[Start of section]
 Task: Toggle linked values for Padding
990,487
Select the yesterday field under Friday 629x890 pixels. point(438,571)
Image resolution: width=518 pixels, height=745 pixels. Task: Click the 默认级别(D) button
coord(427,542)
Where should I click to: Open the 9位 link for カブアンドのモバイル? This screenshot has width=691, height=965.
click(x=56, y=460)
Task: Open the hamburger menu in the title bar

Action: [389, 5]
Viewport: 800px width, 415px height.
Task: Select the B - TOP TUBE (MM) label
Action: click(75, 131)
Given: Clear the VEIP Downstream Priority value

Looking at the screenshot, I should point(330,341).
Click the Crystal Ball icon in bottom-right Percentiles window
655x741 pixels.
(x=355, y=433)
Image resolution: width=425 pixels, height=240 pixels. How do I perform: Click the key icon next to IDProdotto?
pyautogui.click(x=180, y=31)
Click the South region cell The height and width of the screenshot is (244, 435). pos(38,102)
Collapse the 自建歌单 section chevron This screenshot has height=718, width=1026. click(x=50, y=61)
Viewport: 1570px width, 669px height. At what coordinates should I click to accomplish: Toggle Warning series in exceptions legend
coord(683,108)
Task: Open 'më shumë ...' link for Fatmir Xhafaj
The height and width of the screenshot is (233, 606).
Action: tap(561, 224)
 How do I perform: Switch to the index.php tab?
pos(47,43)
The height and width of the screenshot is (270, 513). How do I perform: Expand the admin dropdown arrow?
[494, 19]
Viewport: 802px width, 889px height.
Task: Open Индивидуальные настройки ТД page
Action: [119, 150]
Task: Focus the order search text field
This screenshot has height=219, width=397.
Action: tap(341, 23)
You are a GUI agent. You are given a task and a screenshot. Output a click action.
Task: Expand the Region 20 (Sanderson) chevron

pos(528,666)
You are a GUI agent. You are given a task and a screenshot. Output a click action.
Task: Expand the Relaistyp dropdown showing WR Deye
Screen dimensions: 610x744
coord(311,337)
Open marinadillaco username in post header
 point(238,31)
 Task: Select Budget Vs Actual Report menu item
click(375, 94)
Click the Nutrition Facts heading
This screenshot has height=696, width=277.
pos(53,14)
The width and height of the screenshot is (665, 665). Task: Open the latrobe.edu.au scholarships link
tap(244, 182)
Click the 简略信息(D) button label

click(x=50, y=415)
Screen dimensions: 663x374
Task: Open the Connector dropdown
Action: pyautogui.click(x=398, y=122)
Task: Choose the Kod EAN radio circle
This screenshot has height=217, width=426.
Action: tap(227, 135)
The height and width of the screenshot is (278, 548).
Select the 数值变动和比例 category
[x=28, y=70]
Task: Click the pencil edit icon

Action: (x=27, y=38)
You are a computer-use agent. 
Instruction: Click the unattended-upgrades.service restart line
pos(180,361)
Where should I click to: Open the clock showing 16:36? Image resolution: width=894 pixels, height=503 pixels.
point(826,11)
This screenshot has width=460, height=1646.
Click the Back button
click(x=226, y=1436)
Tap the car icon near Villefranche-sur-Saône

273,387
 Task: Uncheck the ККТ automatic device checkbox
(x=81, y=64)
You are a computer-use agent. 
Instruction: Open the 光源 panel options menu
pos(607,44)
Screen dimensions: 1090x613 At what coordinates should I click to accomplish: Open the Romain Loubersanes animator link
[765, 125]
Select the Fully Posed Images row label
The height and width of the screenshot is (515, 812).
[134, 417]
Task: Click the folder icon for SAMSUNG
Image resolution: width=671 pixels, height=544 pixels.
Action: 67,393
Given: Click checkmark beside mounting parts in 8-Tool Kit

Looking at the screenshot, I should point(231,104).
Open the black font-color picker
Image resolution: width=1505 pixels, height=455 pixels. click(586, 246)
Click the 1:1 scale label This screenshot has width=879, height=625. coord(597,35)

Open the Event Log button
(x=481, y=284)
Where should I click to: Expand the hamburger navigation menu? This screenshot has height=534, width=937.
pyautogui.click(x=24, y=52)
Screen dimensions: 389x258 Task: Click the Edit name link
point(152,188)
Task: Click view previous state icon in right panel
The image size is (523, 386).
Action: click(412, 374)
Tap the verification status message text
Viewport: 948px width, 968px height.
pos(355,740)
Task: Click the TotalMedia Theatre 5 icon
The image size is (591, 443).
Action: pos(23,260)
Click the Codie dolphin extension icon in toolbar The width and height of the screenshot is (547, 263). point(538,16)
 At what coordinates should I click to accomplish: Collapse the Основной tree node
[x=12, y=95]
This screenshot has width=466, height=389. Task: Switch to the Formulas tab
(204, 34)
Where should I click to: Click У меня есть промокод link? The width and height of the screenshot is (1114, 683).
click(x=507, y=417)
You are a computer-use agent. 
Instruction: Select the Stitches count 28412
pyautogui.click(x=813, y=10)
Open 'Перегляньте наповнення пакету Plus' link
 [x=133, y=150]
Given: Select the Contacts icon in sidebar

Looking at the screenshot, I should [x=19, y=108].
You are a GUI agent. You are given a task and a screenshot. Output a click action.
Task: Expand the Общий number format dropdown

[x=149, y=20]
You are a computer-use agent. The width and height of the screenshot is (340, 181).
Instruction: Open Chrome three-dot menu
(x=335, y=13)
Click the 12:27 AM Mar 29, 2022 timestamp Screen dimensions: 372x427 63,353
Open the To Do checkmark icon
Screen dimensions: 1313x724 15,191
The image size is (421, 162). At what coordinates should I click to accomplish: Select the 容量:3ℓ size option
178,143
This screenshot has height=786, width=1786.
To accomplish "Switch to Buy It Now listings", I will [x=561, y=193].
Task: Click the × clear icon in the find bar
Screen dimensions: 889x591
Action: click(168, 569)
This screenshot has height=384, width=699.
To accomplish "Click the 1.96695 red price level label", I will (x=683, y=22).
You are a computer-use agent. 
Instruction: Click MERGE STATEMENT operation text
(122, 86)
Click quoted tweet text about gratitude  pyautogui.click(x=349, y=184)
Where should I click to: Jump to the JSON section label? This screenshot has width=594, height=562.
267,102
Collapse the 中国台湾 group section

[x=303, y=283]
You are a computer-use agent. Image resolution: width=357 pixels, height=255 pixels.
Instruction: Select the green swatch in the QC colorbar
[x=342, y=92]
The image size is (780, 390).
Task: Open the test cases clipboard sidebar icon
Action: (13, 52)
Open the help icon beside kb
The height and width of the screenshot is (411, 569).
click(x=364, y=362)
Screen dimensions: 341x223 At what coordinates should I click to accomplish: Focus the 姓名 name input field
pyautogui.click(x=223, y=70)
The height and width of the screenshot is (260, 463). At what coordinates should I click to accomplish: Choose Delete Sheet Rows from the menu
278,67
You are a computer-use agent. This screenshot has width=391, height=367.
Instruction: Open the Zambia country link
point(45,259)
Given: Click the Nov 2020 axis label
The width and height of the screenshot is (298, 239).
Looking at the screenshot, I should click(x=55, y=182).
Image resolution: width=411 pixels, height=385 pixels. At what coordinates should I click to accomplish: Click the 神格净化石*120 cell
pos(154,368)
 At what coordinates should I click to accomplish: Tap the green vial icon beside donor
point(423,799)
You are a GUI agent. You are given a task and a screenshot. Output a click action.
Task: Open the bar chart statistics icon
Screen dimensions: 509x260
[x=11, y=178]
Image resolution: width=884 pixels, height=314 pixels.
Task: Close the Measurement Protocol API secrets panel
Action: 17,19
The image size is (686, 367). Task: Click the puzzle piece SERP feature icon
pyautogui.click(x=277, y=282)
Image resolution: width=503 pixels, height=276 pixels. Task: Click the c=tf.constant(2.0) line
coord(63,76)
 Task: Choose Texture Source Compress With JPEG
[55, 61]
[End of section]
Exercise brief:
Each line above must be output exactly as it stands.

Response area:
 Task: Toggle linked values for Padding
990,487
Select the yesterday field under Friday 629x890 pixels. point(438,571)
Image resolution: width=518 pixels, height=745 pixels. Task: Click the 默认级别(D) button
coord(427,542)
Where should I click to: Open the 9位 link for カブアンドのモバイル? This screenshot has width=691, height=965.
click(x=56, y=460)
Task: Open the hamburger menu in the title bar

Action: [389, 5]
Viewport: 800px width, 415px height.
Task: Select the B - TOP TUBE (MM) label
Action: click(75, 131)
Given: Clear the VEIP Downstream Priority value

Looking at the screenshot, I should point(330,341).
Click the Crystal Ball icon in bottom-right Percentiles window
655x741 pixels.
(x=355, y=433)
Image resolution: width=425 pixels, height=240 pixels. How do I perform: Click the key icon next to IDProdotto?
pyautogui.click(x=180, y=31)
Click the South region cell The height and width of the screenshot is (244, 435). pos(38,102)
Collapse the 自建歌单 section chevron This screenshot has height=718, width=1026. click(x=50, y=61)
Viewport: 1570px width, 669px height. At what coordinates should I click to accomplish: Toggle Warning series in exceptions legend
coord(683,108)
Task: Open 'më shumë ...' link for Fatmir Xhafaj
The height and width of the screenshot is (233, 606).
Action: tap(561, 224)
 How do I perform: Switch to the index.php tab?
pos(47,43)
The height and width of the screenshot is (270, 513). How do I perform: Expand the admin dropdown arrow?
[494, 19]
Viewport: 802px width, 889px height.
Task: Open Индивидуальные настройки ТД page
Action: [119, 150]
Task: Focus the order search text field
This screenshot has height=219, width=397.
Action: tap(341, 23)
You are a GUI agent. You are given a task and a screenshot. Output a click action.
Task: Expand the Region 20 (Sanderson) chevron

pos(528,666)
You are a GUI agent. You are given a task and a screenshot. Output a click action.
Task: Expand the Relaistyp dropdown showing WR Deye
Screen dimensions: 610x744
coord(311,337)
Open marinadillaco username in post header
 point(238,31)
 Task: Select Budget Vs Actual Report menu item
click(375, 94)
Click the Nutrition Facts heading
This screenshot has height=696, width=277.
pos(53,14)
The width and height of the screenshot is (665, 665). Task: Open the latrobe.edu.au scholarships link
tap(244, 182)
Click the 简略信息(D) button label

click(x=50, y=415)
Screen dimensions: 663x374
Task: Open the Connector dropdown
Action: pyautogui.click(x=398, y=122)
Task: Choose the Kod EAN radio circle
This screenshot has height=217, width=426.
Action: tap(227, 135)
The height and width of the screenshot is (278, 548).
Select the 数值变动和比例 category
[x=28, y=70]
Task: Click the pencil edit icon

Action: (x=27, y=38)
You are a computer-use agent. 
Instruction: Click the unattended-upgrades.service restart line
pos(180,361)
Where should I click to: Open the clock showing 16:36? Image resolution: width=894 pixels, height=503 pixels.
point(826,11)
This screenshot has width=460, height=1646.
Click the Back button
click(x=226, y=1436)
Tap the car icon near Villefranche-sur-Saône

273,387
 Task: Uncheck the ККТ automatic device checkbox
(x=81, y=64)
You are a computer-use agent. 
Instruction: Open the 光源 panel options menu
pos(607,44)
Screen dimensions: 1090x613 At what coordinates should I click to accomplish: Open the Romain Loubersanes animator link
[765, 125]
Select the Fully Posed Images row label
The height and width of the screenshot is (515, 812).
[134, 417]
Task: Click the folder icon for SAMSUNG
Image resolution: width=671 pixels, height=544 pixels.
Action: 67,393
Given: Click checkmark beside mounting parts in 8-Tool Kit

Looking at the screenshot, I should point(231,104).
Open the black font-color picker
Image resolution: width=1505 pixels, height=455 pixels. click(586, 246)
Click the 1:1 scale label This screenshot has width=879, height=625. coord(597,35)

Open the Event Log button
(x=481, y=284)
Where should I click to: Expand the hamburger navigation menu? This screenshot has height=534, width=937.
pyautogui.click(x=24, y=52)
Screen dimensions: 389x258 Task: Click the Edit name link
point(152,188)
Task: Click view previous state icon in right panel
The image size is (523, 386).
Action: click(412, 374)
Tap the verification status message text
Viewport: 948px width, 968px height.
pos(355,740)
Task: Click the TotalMedia Theatre 5 icon
The image size is (591, 443).
Action: pos(23,260)
Click the Codie dolphin extension icon in toolbar The width and height of the screenshot is (547, 263). point(538,16)
 At what coordinates should I click to accomplish: Collapse the Основной tree node
[x=12, y=95]
This screenshot has width=466, height=389. Task: Switch to the Formulas tab
(204, 34)
Where should I click to: Click У меня есть промокод link? The width and height of the screenshot is (1114, 683).
click(x=507, y=417)
You are a computer-use agent. 
Instruction: Select the Stitches count 28412
pyautogui.click(x=813, y=10)
Open 'Перегляньте наповнення пакету Plus' link
 [x=133, y=150]
Given: Select the Contacts icon in sidebar

Looking at the screenshot, I should [x=19, y=108].
You are a GUI agent. You are given a task and a screenshot. Output a click action.
Task: Expand the Общий number format dropdown

[x=149, y=20]
You are a computer-use agent. The width and height of the screenshot is (340, 181).
Instruction: Open Chrome three-dot menu
(x=335, y=13)
Click the 12:27 AM Mar 29, 2022 timestamp Screen dimensions: 372x427 63,353
Open the To Do checkmark icon
Screen dimensions: 1313x724 15,191
The image size is (421, 162). At what coordinates should I click to accomplish: Select the 容量:3ℓ size option
178,143
This screenshot has height=786, width=1786.
To accomplish "Switch to Buy It Now listings", I will [x=561, y=193].
Task: Click the × clear icon in the find bar
Screen dimensions: 889x591
Action: click(168, 569)
This screenshot has height=384, width=699.
To accomplish "Click the 1.96695 red price level label", I will (x=683, y=22).
You are a computer-use agent. 
Instruction: Click MERGE STATEMENT operation text
(122, 86)
Click quoted tweet text about gratitude  pyautogui.click(x=349, y=184)
Where should I click to: Jump to the JSON section label? This screenshot has width=594, height=562.
267,102
Collapse the 中国台湾 group section

[x=303, y=283]
You are a computer-use agent. Image resolution: width=357 pixels, height=255 pixels.
Instruction: Select the green swatch in the QC colorbar
[x=342, y=92]
The image size is (780, 390).
Task: Open the test cases clipboard sidebar icon
Action: (13, 52)
Open the help icon beside kb
The height and width of the screenshot is (411, 569).
click(x=364, y=362)
Screen dimensions: 341x223 At what coordinates should I click to accomplish: Focus the 姓名 name input field
pyautogui.click(x=223, y=70)
The height and width of the screenshot is (260, 463). At what coordinates should I click to accomplish: Choose Delete Sheet Rows from the menu
278,67
You are a computer-use agent. This screenshot has width=391, height=367.
Instruction: Open the Zambia country link
point(45,259)
Given: Click the Nov 2020 axis label
The width and height of the screenshot is (298, 239).
Looking at the screenshot, I should click(x=55, y=182).
Image resolution: width=411 pixels, height=385 pixels. At what coordinates should I click to accomplish: Click the 神格净化石*120 cell
pos(154,368)
 At what coordinates should I click to accomplish: Tap the green vial icon beside donor
point(423,799)
You are a GUI agent. You are given a task and a screenshot. Output a click action.
Task: Open the bar chart statistics icon
Screen dimensions: 509x260
[x=11, y=178]
Image resolution: width=884 pixels, height=314 pixels.
Task: Close the Measurement Protocol API secrets panel
Action: 17,19
The image size is (686, 367). Task: Click the puzzle piece SERP feature icon
pyautogui.click(x=277, y=282)
Image resolution: width=503 pixels, height=276 pixels. Task: Click the c=tf.constant(2.0) line
coord(63,76)
 Task: Choose Texture Source Compress With JPEG
[55, 61]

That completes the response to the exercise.